▶ **SUPPLIED TEXT**:

My younger daughter and I have started giving the girls experiences for their birthdays and Christmas instead of gifts.
After sitting through watching the girls open so many gifts that soon get discarded and forgotten, we knew we wanted to do something else.
My daughter, their Aunt, came up with the idea of taking them out and doing something special.
We started with taking the older girl to a traveling Broadway show and then to dinner.
HUGE HIT. She got to dress up and have a special night out at the theater. In fact, my daughter and I loved the evening as well.
So, we decided to make it our thing with the girls. For Christmas, we gave them tickets to another visiting Broadway show.
Both girls dressed up and got to experience the magic of watching musical theater. It truly was unforgettable.
Of course—that might not be your thing! And that’s okay. Every town has fun things that come to town or are seasonal.
I’ve also taken the girls out for interesting meals, to the museum, and for a train ride.
There are shows specifically for younger children and those are fun for adults too. We’ve also watched magic shows and cartoons come to life.
These things create memories that we can look back on with them and say, “Remember when we…”
Another way I create memories with grandchildren, is that I have them over to spend the night once in a while or for an afternoon visit.
They really enjoy doing this. I keep a couple of bins full of craft supplies. My middle granddaughter is an avid crafter and always is cooking up new ideas for us to create.
I also have all the Barbie dolls my own girls played with when they were little. I just keep a few toys on hand. Since they don’t get to play with them every day, they always are excited to get them out.
Create traditions with grandchildren
Children love traditions, structure, and routine. While novel things are fun once in a while, it seems to me that they love repeated things even more.
When my grandchildren visit, they love knowing where everything is and getting things out and putting them away.
They like knowing favorite people, activities, and places. They like doing the same thing for celebrations.
Having routines and traditions help children create memories that will last.
As far as I can tell, especially when they are young, children love repeating the things they love to do.

▶ **STORED DATA**:
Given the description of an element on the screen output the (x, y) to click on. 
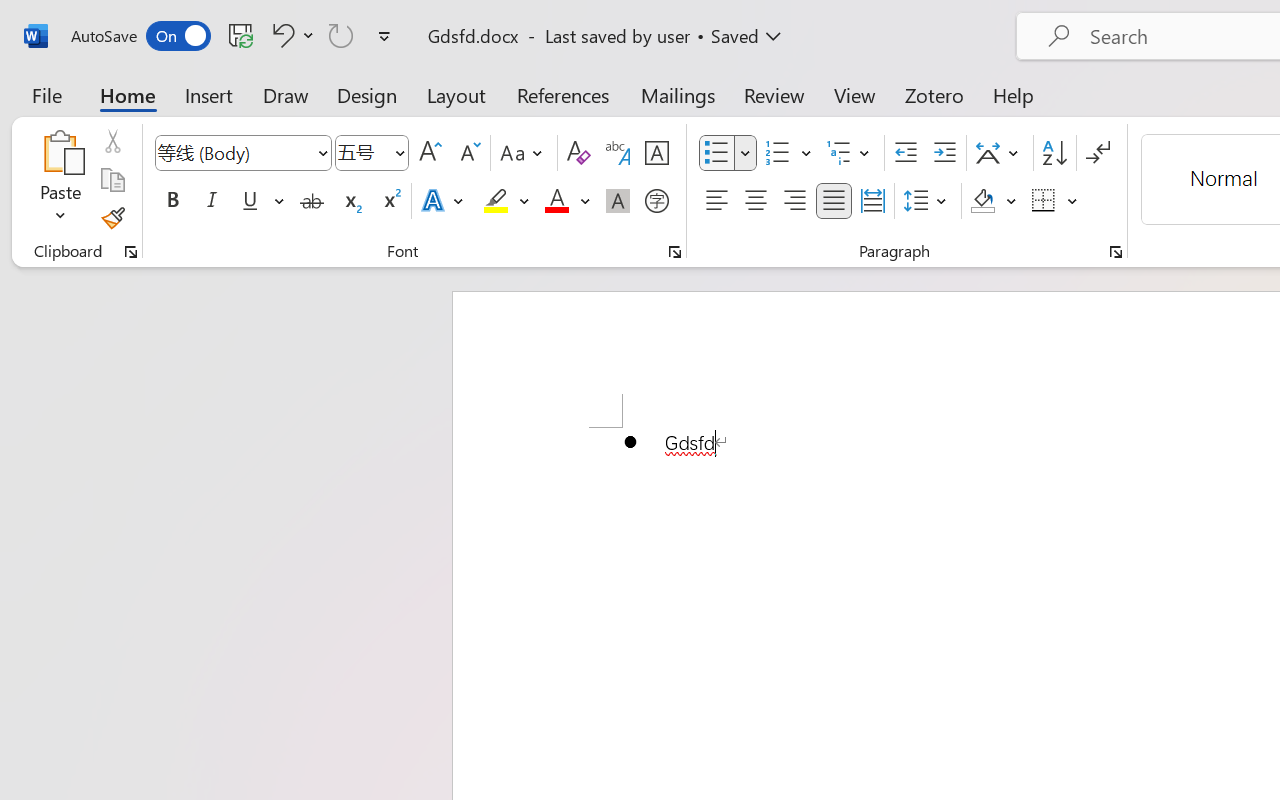
Undo Bullet Default (280, 35)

▶ **SHORT EXERCISE**: Copy out everything in the grandchildren memories passage above from "So, we decided" down to "come to life.", word for word.

▶ **SOLUTION FOR THIS TASK**:
So, we decided to make it our thing with the girls. For Christmas, we gave them tickets to another visiting Broadway show.
Both girls dressed up and got to experience the magic of watching musical theater. It truly was unforgettable.
Of course—that might not be your thing! And that’s okay. Every town has fun things that come to town or are seasonal.
I’ve also taken the girls out for interesting meals, to the museum, and for a train ride.
There are shows specifically for younger children and those are fun for adults too. We’ve also watched magic shows and cartoons come to life.